__EXERCISE REQUIREMENTS__.
Can you copy each of the entries below word for word, with every character, number and line break unchanged?

---------- SUPPLIED DATA ----------

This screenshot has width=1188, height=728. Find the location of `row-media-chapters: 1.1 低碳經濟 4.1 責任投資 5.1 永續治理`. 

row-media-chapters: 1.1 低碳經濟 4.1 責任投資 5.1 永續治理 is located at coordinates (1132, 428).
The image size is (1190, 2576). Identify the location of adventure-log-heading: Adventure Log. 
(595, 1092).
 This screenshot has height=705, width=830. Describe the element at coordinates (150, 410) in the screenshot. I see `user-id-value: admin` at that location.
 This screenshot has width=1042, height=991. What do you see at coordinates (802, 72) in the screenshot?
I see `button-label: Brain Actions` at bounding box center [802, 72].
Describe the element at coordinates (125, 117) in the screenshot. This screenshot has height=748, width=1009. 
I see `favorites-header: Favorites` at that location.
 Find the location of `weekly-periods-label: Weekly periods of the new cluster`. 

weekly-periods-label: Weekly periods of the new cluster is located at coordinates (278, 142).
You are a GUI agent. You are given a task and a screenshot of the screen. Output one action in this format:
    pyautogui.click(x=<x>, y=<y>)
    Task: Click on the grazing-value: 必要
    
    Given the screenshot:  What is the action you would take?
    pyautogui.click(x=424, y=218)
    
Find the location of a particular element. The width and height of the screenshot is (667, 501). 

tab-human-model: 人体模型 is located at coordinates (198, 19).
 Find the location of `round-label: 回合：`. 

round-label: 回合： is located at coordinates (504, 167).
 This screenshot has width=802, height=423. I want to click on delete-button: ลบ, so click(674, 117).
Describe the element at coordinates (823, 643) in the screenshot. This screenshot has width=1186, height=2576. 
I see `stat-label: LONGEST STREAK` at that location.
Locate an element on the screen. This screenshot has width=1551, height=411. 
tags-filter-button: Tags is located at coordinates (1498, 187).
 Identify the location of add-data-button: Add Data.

----------

__TASK RESPONSE__.
This screenshot has width=1188, height=728. Find the location of `row-media-chapters: 1.1 低碳經濟 4.1 責任投資 5.1 永續治理`. 

row-media-chapters: 1.1 低碳經濟 4.1 責任投資 5.1 永續治理 is located at coordinates (1132, 428).
The image size is (1190, 2576). Identify the location of adventure-log-heading: Adventure Log. 
(595, 1092).
 This screenshot has height=705, width=830. Describe the element at coordinates (150, 410) in the screenshot. I see `user-id-value: admin` at that location.
 This screenshot has width=1042, height=991. What do you see at coordinates (802, 72) in the screenshot?
I see `button-label: Brain Actions` at bounding box center [802, 72].
Describe the element at coordinates (125, 117) in the screenshot. This screenshot has height=748, width=1009. 
I see `favorites-header: Favorites` at that location.
 Find the location of `weekly-periods-label: Weekly periods of the new cluster`. 

weekly-periods-label: Weekly periods of the new cluster is located at coordinates (278, 142).
You are a GUI agent. You are given a task and a screenshot of the screen. Output one action in this format:
    pyautogui.click(x=<x>, y=<y>)
    Task: Click on the grazing-value: 必要
    
    Given the screenshot:  What is the action you would take?
    pyautogui.click(x=424, y=218)
    
Find the location of a particular element. The width and height of the screenshot is (667, 501). 

tab-human-model: 人体模型 is located at coordinates (198, 19).
 Find the location of `round-label: 回合：`. 

round-label: 回合： is located at coordinates (504, 167).
 This screenshot has width=802, height=423. I want to click on delete-button: ลบ, so click(674, 117).
Describe the element at coordinates (823, 643) in the screenshot. This screenshot has width=1186, height=2576. 
I see `stat-label: LONGEST STREAK` at that location.
Locate an element on the screen. This screenshot has width=1551, height=411. 
tags-filter-button: Tags is located at coordinates (1498, 187).
 Identify the location of add-data-button: Add Data.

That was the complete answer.